Beach in Tamil Nadu, India

Silver Beach is a beach on the southeast coast of India. It is located 2 km from downtown Cuddalore, the headquarters of Cuddalore district in the state of Tamil Nadu. Silver Beach, however, is untouched by the busy life of the city. It is the second longest beach on the Coromandel Coast and one of the longest beaches in Asia. The 57 km-long stretch of beach faces severe seafront erosion.

== Transportation ==
There are town buses which ply frequently between Cuddalore town bus stand and Silver Beach. It is also accessible via Taxis and Autos from different parts of the town.

==Water sports==
To the south of the beach the South Cuddalore Bay area appears as if it is a separate island. The backwater separating the main beach from the island-like structure is a safe place for water sports. Boats are not available for rent currently as the boat house has been closed.

==Mangrove==
To the west a river flows into dense mangrove forests teeming with birds. On the coast there is century-old lighthouse.
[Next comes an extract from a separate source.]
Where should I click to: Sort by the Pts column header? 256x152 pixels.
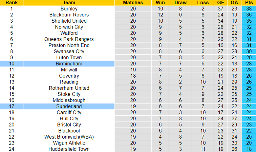pyautogui.click(x=248, y=3)
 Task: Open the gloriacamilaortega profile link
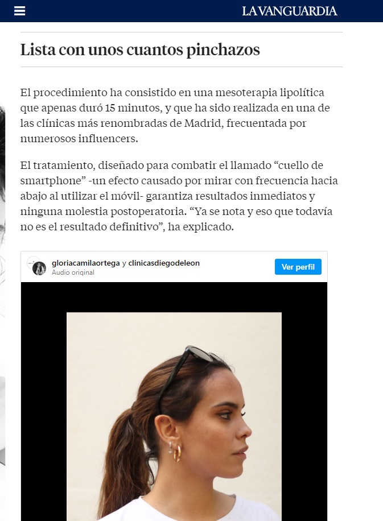(86, 263)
A few resorts have sprung up in the area. Most of these are sponsored by the state government for promoting tourism.

==Forts in the beach==
Silver Beach is also the location of Fort St. David, which has a long history as one of the three important forts built by the British Empire. An arts college, Periyar College of Arts and Science, is situated near the beach. There are summer festivals celebrated in Silver Beach yearly during April or May.

==Tsunami==
The beach was struck by the 2004 Asian tsunami. It was the second most heavily affected area, after Nagapattinam, Tamil Nadu. The death toll at Silver Beach was more than 2,700.